**BRANO DI LETTURA**
#2 – Da Ioannina alle Meteore
Giorno 2: Michalitsi – Rifugio Melissourgoi
(km 24, dislivello +1.110/-770)
Il secondo giorno di trekking inizia con una buona colazione a base di cappuccino liofilizzato e mix di frutta secca sotto il pergolato della chiesa, ammirando le vette dello Tzoumerka. Risistemata la tenda e tutto il resto nello zaino, si riparte di buon passo, fermandosi però a salutare la ragazza del kafenion di Michalitsi che mi chiede dove ho passato la notte e rimane stupita nello scoprire che ho campeggiato nel cortile della chiesa. Mi offre dei biscottini, bevo un caffè e ordino una omelette; durante l’anno vive a Ioannina mentre d’estate si trasferisce nel paese dei genitori per gestire il bar. Non crede alle sue orecchie quando le dico che la mia destinazione finale sono le Meteore. Riparto ringraziandola per l’accoglienza!

**DATI RIPORTATI**

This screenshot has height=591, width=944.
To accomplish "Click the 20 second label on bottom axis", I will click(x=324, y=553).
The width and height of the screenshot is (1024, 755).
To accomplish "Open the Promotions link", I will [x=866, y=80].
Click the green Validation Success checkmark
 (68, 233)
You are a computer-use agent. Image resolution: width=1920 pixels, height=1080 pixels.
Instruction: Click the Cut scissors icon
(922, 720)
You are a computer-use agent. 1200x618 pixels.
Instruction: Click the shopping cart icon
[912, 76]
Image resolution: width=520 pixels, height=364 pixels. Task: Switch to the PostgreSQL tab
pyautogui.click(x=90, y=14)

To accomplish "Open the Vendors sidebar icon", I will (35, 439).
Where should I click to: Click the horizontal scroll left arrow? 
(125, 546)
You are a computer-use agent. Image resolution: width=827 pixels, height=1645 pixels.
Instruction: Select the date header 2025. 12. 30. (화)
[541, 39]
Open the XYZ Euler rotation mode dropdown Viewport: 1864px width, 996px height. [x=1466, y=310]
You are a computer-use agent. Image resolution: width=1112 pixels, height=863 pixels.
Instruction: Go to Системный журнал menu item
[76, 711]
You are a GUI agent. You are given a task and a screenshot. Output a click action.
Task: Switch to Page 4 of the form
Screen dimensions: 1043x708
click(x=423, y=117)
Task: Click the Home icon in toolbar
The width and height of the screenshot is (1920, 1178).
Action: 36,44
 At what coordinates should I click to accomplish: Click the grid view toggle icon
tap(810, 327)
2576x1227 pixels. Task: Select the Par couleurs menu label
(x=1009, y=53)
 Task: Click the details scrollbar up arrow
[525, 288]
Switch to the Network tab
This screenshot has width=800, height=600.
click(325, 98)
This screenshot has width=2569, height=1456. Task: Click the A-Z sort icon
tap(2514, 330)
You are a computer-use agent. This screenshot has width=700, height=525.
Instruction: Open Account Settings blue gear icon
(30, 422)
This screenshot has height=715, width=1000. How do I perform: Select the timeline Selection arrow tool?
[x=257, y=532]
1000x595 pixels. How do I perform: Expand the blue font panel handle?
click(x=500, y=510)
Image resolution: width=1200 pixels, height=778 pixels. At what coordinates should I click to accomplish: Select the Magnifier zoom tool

**ISTRUZIONI**
A – Trascriva la parte del brano sul trekking che inizia con "#2 – Da Ioannina" e termina con "ringraziandola per l’accoglienza!".
B – Prosegua il brano sul trekking a partire dall'ultima frase riportata.
Le righe non hanno alcun legame con il brano.

**RISPOSTE AI COMPITI**
A –
#2 – Da Ioannina alle Meteore
Giorno 2: Michalitsi – Rifugio Melissourgoi
(km 24, dislivello +1.110/-770)
Il secondo giorno di trekking inizia con una buona colazione a base di cappuccino liofilizzato e mix di frutta secca sotto il pergolato della chiesa, ammirando le vette dello Tzoumerka. Risistemata la tenda e tutto il resto nello zaino, si riparte di buon passo, fermandosi però a salutare la ragazza del kafenion di Michalitsi che mi chiede dove ho passato la notte e rimane stupita nello scoprire che ho campeggiato nel cortile della chiesa. Mi offre dei biscottini, bevo un caffè e ordino una omelette; durante l’anno vive a Ioannina mentre d’estate si trasferisce nel paese dei genitori per gestire il bar. Non crede alle sue orecchie quando le dico che la mia destinazione finale sono le Meteore. Riparto ringraziandola per l’accoglienza!

B –
La tappa di oggi prevede di arrivare al Rifugio di montagna di Melissourgoi (Καταφύγιο Μελισσουργών) di cui avevo trovato informazioni su internet prima di partire e mi sembrava ben gestito da un gruppo di ragazzi intraprendenti. Percorro la strada asfaltata che scende verso il fiume Kalarritikos, un affluente dell’Arachtos, e lo attraversa all’altezza del ponte Gogkou, un antico ponte in ferro raggiungibile con una brevissima deviazione dalla strada principale. La giornata di sole è perfetta e moderatamente calda, siamo nel cuore del Parco Nazionale e le viste delle montagne circostanti sono stupende con gradazioni di verde che vanno dallo smeraldo al verde intenso. È un paradiso per gli occhi!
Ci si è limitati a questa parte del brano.